** Material for this exercise **
[START]

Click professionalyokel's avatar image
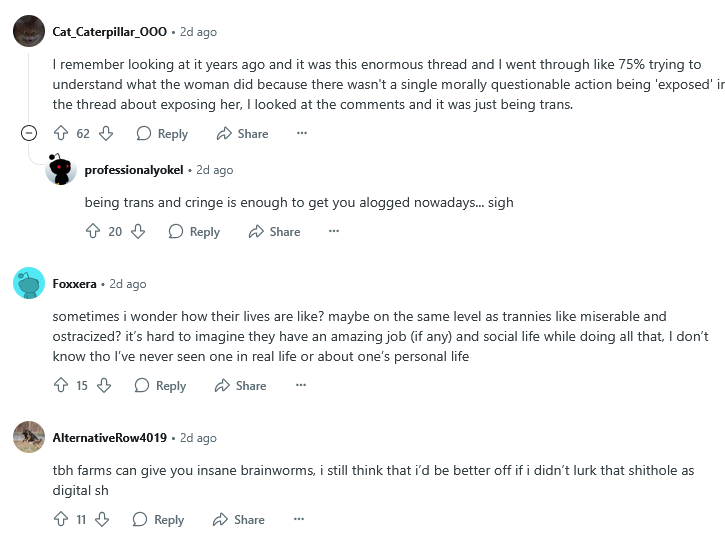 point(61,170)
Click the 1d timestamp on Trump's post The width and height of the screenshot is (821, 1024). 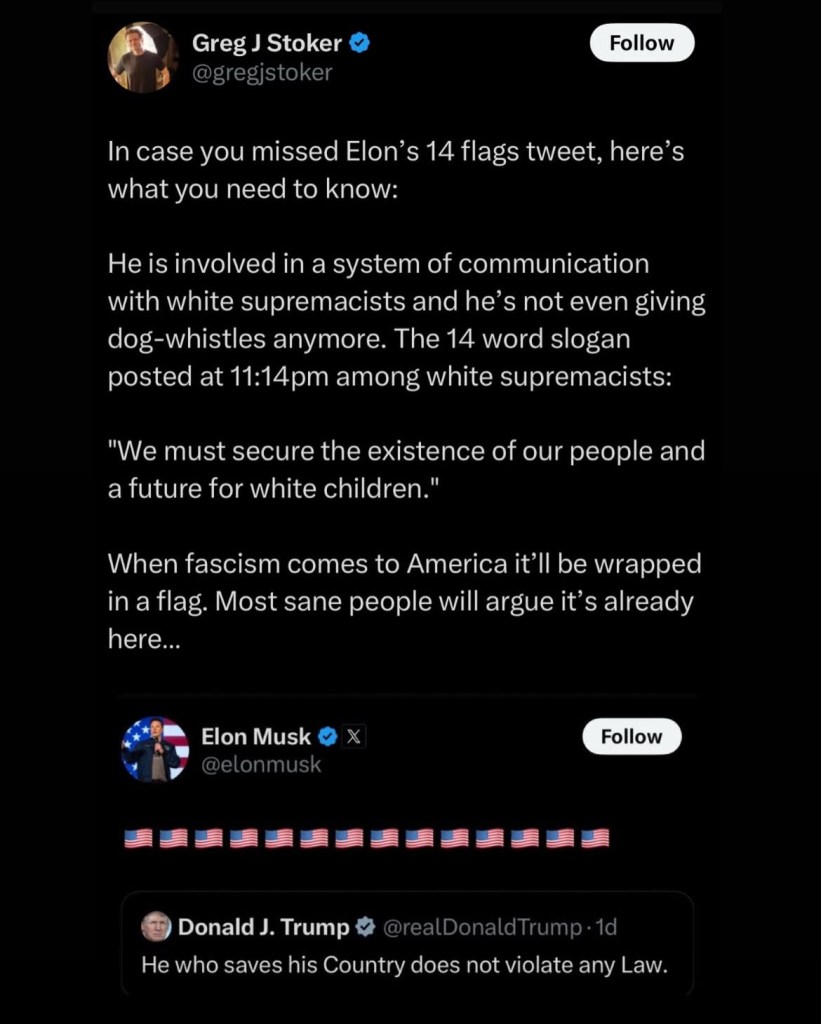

[END]
[START]

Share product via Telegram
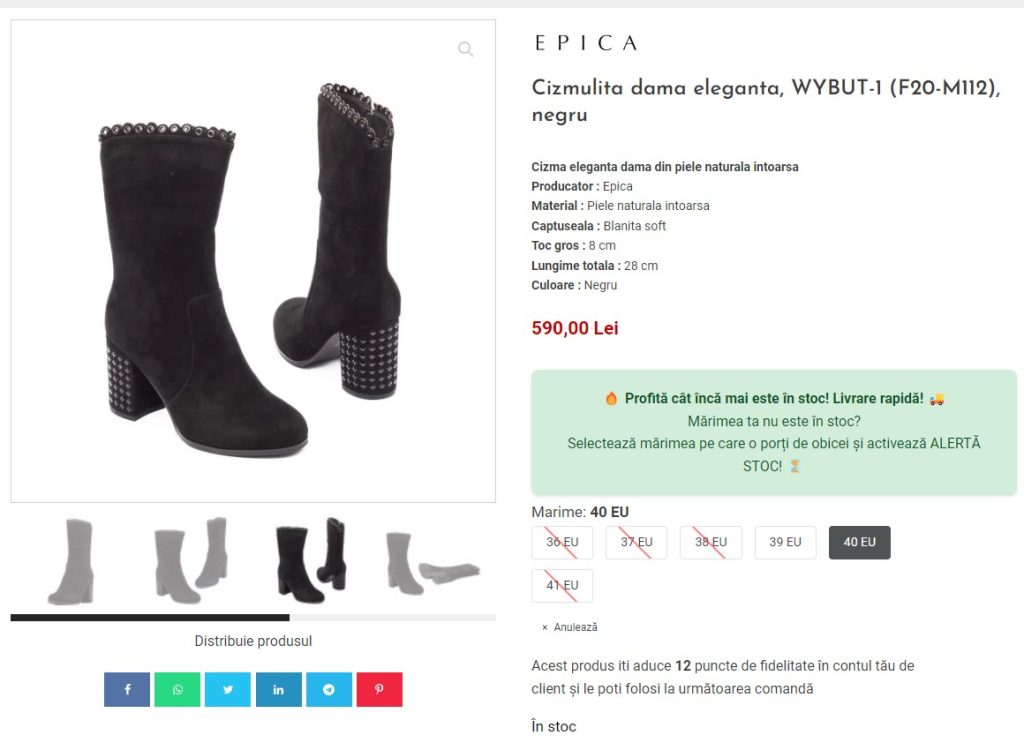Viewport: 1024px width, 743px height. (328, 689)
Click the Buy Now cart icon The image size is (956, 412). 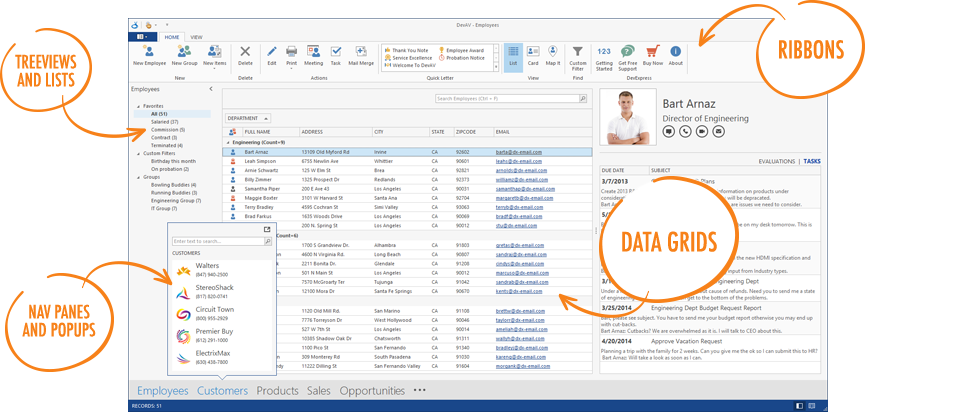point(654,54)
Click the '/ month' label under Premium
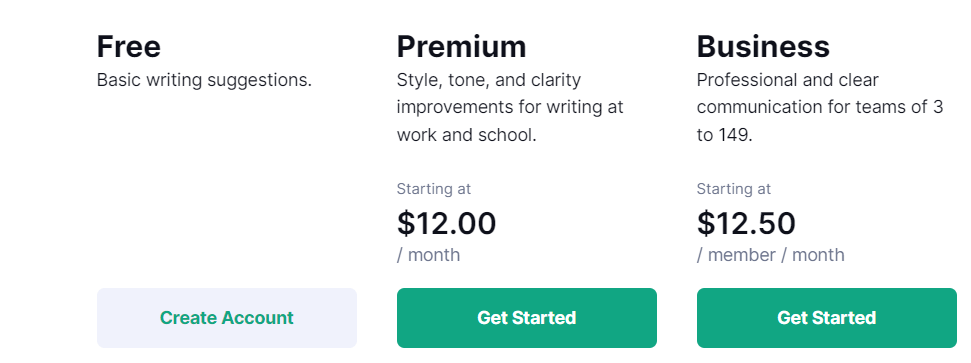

[END]

Copy out the material verbatim, from the line containing "Click professionalyokel's avatar image" through the line containing "Click the 1d". Omit the pictures.

Click professionalyokel's avatar image
 point(61,170)
Click the 1d timestamp on Trump's post The width and height of the screenshot is (821, 1024). 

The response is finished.